This is a 1962 novel by Barbara Comyns, who I previously read and reviewed for Who Was Changed and Who Was Dead, which had a creepy and detached air, with a sinister and sardonic underbelly. This book still has a darkness to it, but there’s also more heart to it. We meet Frances on one of her most interesting and horrifying days, the day who father dies. She is lost for words on this day because she had just seen something so alluring and awful, a set of six chairs made from the skins of six men killed in the Boer War and imported by an eccentric uncle. She was of a mind to tell her father about this when she learns he had died.

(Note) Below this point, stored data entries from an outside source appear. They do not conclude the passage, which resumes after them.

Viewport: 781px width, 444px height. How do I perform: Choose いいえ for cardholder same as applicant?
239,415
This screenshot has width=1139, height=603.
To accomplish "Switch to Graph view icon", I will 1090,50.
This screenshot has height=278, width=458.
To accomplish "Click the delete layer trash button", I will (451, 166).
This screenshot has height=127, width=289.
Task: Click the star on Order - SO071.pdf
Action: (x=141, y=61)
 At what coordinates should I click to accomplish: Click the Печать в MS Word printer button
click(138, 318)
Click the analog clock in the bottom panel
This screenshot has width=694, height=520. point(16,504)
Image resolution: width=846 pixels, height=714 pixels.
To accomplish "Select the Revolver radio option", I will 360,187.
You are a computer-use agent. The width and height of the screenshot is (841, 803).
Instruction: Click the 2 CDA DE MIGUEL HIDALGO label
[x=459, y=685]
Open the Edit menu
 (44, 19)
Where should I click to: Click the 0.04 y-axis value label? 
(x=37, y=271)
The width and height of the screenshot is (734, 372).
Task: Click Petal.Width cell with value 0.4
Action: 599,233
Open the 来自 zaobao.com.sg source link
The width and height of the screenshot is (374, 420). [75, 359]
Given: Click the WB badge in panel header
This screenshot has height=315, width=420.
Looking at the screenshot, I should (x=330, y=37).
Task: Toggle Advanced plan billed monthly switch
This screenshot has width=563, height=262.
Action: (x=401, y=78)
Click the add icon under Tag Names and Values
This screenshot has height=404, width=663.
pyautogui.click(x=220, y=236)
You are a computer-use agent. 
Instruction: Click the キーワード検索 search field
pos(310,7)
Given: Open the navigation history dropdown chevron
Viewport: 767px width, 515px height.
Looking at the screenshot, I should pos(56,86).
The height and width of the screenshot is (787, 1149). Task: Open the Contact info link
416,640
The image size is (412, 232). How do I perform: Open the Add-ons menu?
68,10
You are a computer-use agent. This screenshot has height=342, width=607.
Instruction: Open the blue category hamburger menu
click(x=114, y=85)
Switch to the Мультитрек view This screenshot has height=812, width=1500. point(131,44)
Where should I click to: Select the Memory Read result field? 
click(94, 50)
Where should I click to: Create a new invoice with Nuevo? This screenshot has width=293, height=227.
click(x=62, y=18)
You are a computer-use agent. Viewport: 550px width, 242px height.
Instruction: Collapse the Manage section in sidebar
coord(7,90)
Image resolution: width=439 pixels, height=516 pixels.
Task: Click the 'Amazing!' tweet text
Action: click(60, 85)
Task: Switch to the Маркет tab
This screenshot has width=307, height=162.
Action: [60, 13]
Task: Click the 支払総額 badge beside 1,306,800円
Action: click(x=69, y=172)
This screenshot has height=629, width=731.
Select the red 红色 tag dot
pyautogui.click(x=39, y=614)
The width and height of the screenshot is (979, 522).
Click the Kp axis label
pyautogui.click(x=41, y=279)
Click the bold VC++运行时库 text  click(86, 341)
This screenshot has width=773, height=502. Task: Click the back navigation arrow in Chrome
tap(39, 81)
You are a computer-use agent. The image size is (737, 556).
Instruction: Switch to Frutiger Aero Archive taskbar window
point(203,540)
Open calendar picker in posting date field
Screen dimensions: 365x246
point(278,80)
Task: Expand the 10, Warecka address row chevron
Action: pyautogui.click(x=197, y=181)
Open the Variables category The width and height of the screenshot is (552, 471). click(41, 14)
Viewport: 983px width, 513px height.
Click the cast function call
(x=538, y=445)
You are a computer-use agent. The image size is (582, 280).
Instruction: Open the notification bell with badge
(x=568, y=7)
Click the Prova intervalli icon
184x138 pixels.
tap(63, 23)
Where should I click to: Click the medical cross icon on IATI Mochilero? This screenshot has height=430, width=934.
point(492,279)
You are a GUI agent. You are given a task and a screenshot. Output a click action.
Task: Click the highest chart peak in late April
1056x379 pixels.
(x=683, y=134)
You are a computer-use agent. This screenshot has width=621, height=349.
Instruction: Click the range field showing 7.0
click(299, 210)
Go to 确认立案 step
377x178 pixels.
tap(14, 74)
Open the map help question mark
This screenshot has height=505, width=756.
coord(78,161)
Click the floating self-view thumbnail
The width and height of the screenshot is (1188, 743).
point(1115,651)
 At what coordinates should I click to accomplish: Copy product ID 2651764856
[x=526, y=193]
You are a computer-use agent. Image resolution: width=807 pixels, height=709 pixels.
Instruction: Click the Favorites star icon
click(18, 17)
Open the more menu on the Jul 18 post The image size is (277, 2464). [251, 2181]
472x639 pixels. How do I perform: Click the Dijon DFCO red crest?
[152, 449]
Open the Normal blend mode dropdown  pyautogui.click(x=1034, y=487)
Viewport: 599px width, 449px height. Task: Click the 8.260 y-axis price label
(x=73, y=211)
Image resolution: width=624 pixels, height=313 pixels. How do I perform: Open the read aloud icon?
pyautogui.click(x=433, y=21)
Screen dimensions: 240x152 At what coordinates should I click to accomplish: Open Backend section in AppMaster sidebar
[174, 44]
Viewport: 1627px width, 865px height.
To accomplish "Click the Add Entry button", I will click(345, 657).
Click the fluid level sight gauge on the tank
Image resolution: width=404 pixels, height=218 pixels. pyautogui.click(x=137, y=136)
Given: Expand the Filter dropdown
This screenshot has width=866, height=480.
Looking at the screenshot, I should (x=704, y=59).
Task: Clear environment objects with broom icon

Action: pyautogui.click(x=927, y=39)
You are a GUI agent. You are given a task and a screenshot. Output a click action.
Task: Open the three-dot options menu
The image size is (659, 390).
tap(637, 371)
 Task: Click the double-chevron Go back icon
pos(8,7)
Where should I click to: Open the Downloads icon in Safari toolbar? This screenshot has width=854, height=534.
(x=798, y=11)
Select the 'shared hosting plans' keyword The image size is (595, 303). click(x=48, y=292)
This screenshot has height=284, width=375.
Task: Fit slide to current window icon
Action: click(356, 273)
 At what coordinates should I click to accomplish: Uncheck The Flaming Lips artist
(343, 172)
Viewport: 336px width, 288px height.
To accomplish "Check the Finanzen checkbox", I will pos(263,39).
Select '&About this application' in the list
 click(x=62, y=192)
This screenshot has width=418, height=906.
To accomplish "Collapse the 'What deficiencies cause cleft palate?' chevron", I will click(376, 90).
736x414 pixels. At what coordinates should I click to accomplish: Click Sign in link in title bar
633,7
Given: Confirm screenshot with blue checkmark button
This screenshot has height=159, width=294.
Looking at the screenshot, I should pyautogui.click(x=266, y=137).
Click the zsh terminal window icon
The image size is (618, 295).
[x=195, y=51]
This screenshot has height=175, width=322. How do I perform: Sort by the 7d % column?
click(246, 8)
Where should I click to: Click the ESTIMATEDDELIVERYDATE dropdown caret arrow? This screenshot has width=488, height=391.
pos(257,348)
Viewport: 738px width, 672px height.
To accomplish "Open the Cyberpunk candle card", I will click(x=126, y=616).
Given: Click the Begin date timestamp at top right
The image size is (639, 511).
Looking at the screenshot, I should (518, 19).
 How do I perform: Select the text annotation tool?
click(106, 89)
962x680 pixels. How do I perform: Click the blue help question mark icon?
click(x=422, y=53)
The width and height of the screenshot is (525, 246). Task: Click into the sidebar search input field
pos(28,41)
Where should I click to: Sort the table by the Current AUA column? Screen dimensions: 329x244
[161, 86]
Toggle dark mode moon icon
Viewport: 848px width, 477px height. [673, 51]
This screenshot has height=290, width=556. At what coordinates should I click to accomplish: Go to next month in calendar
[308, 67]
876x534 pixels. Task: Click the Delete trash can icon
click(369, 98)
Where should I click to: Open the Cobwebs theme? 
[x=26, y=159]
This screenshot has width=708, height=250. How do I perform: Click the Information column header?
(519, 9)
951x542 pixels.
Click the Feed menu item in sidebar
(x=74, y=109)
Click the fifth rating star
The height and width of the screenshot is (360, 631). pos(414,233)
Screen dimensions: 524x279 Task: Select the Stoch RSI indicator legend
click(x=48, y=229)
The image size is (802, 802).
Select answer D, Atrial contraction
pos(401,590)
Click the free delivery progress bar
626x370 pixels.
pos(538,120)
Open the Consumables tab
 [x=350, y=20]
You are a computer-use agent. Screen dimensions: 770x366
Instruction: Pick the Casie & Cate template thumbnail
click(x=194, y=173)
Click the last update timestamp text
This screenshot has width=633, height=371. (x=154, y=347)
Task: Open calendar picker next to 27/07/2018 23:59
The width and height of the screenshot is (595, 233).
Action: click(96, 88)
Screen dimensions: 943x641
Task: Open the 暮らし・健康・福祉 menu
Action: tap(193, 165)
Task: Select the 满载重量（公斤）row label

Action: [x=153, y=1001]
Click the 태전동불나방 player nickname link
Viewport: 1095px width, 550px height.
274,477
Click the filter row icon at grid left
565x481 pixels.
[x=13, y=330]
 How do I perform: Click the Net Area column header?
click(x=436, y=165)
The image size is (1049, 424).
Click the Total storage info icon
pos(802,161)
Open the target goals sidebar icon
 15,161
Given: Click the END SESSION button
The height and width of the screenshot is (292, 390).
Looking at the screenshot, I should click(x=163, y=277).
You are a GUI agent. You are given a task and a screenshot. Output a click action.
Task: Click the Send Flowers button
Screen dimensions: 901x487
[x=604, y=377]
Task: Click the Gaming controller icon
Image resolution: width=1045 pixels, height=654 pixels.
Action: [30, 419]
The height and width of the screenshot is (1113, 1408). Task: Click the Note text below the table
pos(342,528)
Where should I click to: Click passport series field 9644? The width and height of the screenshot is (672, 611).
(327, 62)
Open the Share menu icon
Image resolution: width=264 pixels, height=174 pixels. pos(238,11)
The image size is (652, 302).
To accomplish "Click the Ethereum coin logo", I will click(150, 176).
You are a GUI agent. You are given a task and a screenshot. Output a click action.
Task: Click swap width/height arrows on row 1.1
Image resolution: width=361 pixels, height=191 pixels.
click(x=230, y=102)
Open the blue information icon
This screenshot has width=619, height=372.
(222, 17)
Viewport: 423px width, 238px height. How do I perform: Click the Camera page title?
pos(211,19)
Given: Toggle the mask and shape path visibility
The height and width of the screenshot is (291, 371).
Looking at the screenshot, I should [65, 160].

So she, her mother, and her siblings are taken in by those horsey relatives mentioned in the title of the post. These relations lives on a farm where Frances is able to play with the cows, look at the pigs, gaze at the chickens, and avoid the horses. The general plot of this novel is simple how this move happens, how one aunt is terrible, and how her life moves toward the next clear stage.
The heart of this novel is in the depth of the narration. Frances notices everything. And talks about everything. But rather than be precocious, or be the older Frances looking back and understanding, this Frances is too young to process everything, but still goes for it. So there’s a lot of really funny, almost sweet, but infinitely charming little moments where a singular strange detail (such as being excused from a class just as they were about to talk about Elizabeth Barrett Browning’s neck).
(Photo: https://www.amazon.com/Skin-Chairs-Virago-Modern-Classics/dp/0140161384/ref=sr_1_1?crid=3NVMXKS2MG57I&keywords=the+skin+chairs+comyns&qid=1563027276&s=gateway&sprefix=the+skin+chairs+%2Caps%2C178&sr=8-1)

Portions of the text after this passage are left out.